Aurealis Therapeutics, Kuopio, Finland.
PLoS One. 2022 Feb 28;17(2):e0264775. doi: 10.1371/journal.pone.0264775. eCollection 2022.
Diabetes mellitus is one of the major concerns for health care systems, affecting 382 million people worldwide. Among the different complications of diabetes, lower limbs chronic ulceration is a common, severe and costly cause of morbidity. Diabetic foot ulcers are a leading cause of hospitalization in diabetic patients and its rate exceed the ones of congestive heart failure, depression or renal disease. Diabetic non-healing ulcers account for more than 60% of all non-traumatic lower limb amputations and the five-year mortality after amputation is higher than 50%, being equal to several types of advanced cancer. The primary management goals for an existing diabetic foot ulcer are to achieve primary healing as expeditiously as possible and to achieve a reduction of the amputation rate in the patients. Unfortunately, approximately a quarter of patients do not partially or fully respond to the standard of care. Advanced therapies for chronic wounds are existing, however, recent guidelines including the latest reviews and meta-analyses of the scientific and clinical evidence available from current treatment strategies and new therapeutic agents revealed that there is a lack of clinical data and persistent gap of evidence for many of the advanced therapeutic approaches. In addition, no pharmacological wound healing product has gained authority approval for more than 10 years in both US and EU, constituting a highly unmet medical need. In this publication we present data from a live biopharmaceutical product AUP1602-C designed as a single pharmaceutical entity based on the non-pathogenic, food-grade lactic acid bacterium Lactococcus lactis subsp. cremoris that has been genetically engineered to produce human fibroblast growth factor 2,interleukin4 and colony stimulating factor 1. Designed to address different aspects of wound healing (i.e. fibroblast proliferation, angiogenesis and immune cell activation) and currently in phase I clinical study, we show how the combination of the individual components on the wound micro-environment initiates and improves the wound healing in chronic wounds.
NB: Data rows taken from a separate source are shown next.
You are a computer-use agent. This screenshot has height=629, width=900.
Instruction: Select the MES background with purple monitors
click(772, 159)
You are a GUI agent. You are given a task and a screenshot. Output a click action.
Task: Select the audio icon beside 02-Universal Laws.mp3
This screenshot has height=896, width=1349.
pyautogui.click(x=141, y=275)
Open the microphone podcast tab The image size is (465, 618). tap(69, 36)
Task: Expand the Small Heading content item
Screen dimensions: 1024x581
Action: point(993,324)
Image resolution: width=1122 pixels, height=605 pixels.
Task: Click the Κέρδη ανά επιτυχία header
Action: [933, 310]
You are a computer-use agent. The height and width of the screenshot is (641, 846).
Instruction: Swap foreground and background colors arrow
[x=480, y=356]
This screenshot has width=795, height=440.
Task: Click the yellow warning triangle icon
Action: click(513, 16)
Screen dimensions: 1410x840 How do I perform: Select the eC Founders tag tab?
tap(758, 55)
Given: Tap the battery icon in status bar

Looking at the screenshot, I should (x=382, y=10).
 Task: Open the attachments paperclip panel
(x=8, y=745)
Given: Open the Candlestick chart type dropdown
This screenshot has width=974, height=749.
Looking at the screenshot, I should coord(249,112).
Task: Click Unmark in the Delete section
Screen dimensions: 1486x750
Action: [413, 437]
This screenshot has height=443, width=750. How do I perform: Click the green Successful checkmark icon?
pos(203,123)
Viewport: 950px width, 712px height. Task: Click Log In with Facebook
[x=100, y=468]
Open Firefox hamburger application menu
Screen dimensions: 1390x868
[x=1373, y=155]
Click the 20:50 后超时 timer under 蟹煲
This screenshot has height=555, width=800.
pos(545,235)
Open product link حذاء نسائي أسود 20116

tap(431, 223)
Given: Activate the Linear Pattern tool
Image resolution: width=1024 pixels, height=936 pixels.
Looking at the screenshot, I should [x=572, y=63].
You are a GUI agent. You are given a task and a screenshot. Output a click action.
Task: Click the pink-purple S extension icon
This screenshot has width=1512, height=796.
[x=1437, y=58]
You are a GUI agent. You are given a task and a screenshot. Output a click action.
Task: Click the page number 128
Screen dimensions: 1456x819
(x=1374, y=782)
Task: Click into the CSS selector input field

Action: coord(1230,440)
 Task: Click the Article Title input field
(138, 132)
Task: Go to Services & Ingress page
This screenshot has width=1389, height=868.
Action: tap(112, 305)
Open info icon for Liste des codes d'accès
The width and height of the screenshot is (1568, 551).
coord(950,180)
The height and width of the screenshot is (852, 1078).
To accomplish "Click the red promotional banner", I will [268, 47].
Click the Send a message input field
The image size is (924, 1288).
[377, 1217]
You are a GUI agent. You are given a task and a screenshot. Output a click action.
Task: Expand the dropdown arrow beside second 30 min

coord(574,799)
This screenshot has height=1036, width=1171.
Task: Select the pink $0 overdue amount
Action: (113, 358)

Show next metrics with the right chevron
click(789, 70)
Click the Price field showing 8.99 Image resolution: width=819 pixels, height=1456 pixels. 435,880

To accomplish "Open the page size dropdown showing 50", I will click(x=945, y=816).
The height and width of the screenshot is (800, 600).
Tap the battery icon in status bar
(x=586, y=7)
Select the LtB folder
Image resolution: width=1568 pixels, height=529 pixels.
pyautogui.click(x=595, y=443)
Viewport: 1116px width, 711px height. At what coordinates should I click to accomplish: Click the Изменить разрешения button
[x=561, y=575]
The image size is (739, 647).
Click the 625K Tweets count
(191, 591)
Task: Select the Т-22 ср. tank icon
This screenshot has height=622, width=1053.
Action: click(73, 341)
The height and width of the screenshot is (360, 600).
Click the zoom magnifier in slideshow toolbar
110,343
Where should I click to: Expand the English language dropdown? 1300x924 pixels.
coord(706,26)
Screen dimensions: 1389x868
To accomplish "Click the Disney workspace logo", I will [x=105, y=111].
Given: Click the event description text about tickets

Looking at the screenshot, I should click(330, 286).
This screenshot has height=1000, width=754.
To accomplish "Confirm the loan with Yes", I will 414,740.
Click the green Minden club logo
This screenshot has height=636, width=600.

糖尿病是医疗保健系统关注的主要问题之一,影响着全球 3.82 亿人。在糖尿病的各种并发症中,下肢慢性溃疡是一种常见的、严重的和高成本的发病原因。糖尿病足溃疡是糖尿病患者住院的主要原因,其发病率超过充血性心力衰竭、抑郁症或肾病。糖尿病不愈合溃疡占所有非创伤性下肢截肢的 60%以上,截肢后五年死亡率高于 50%,与几种晚期癌症相当。现有糖尿病足溃疡的主要管理目标是尽快实现初次愈合,并降低患者的截肢率。不幸的是,大约四分之一的患者对标准治疗没有部分或完全反应。现有的慢性伤口高级治疗方法,但最近的指南,包括对现有治疗策略和新治疗药物的科学和临床证据的最新审查和荟萃分析,显示出许多高级治疗方法缺乏临床数据和持续的证据差距。此外,在过去 10 年中,没有一种药理学的伤口愈合产品在美国和欧盟获得权威批准,这构成了一个高度未满足的医疗需求。在本出版物中,我们展示了一种名为 AUP1602-C 的生物制药产品的数据,该产品设计为基于非致病性、食品级乳酸乳球菌乳亚种的单一药物实体,经过基因工程改造后可产生人成纤维细胞生长因子 2、白细胞介素 4 和集落刺激因子 1。该产品旨在解决伤口愈合的不同方面(即成纤维细胞增殖、血管生成和免疫细胞激活),目前正在进行 I 期临床试验,我们展示了单个成分在伤口微环境中的组合如何启动和改善慢性伤口的愈合。